What you need to do:
Although the listing below holds pictures, reproduce only its lines from the one containing "Task: Click the" through the last, exactly and without them.

——

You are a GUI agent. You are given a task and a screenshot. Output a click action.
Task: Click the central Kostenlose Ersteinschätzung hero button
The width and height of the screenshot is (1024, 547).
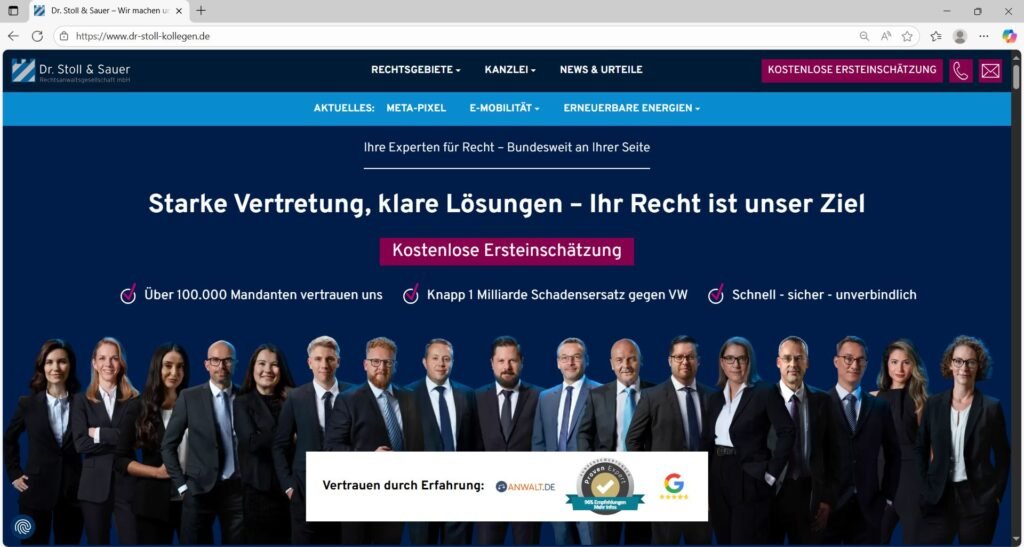tap(507, 251)
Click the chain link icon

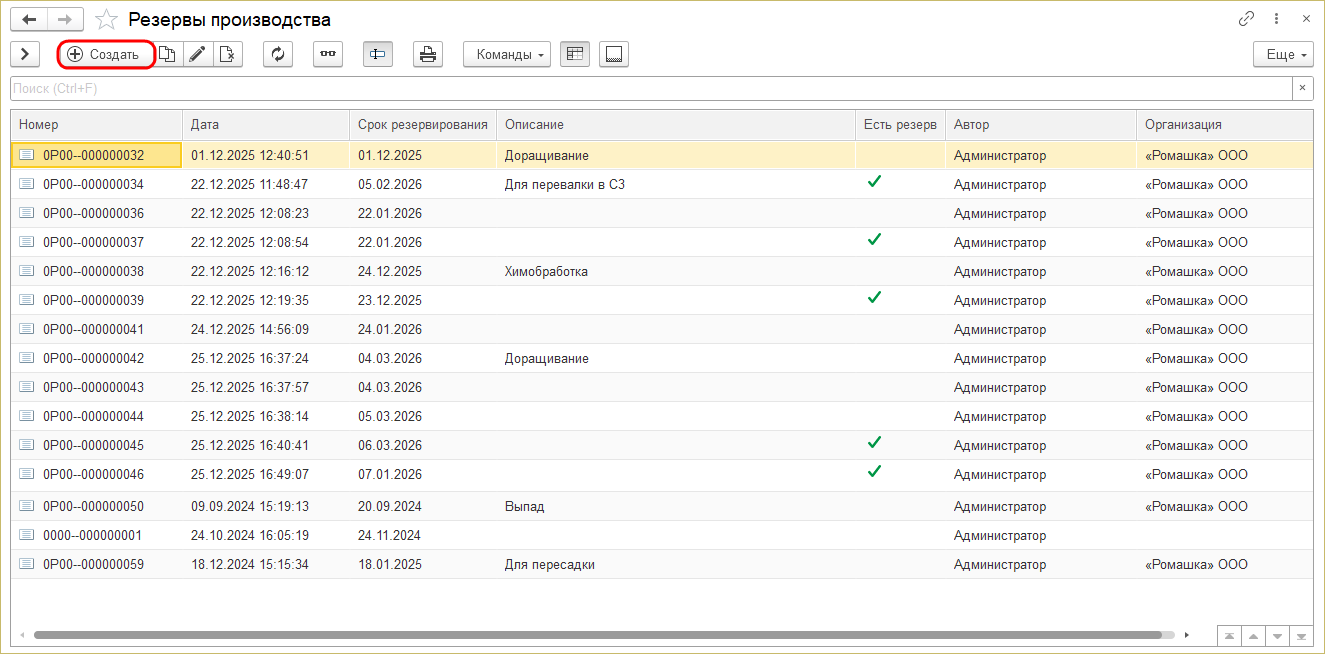coord(1246,19)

——

Exercise solution:
Task: Click the central Kostenlose Ersteinschätzung hero button
The width and height of the screenshot is (1024, 547).
tap(507, 251)
Click the chain link icon

coord(1246,19)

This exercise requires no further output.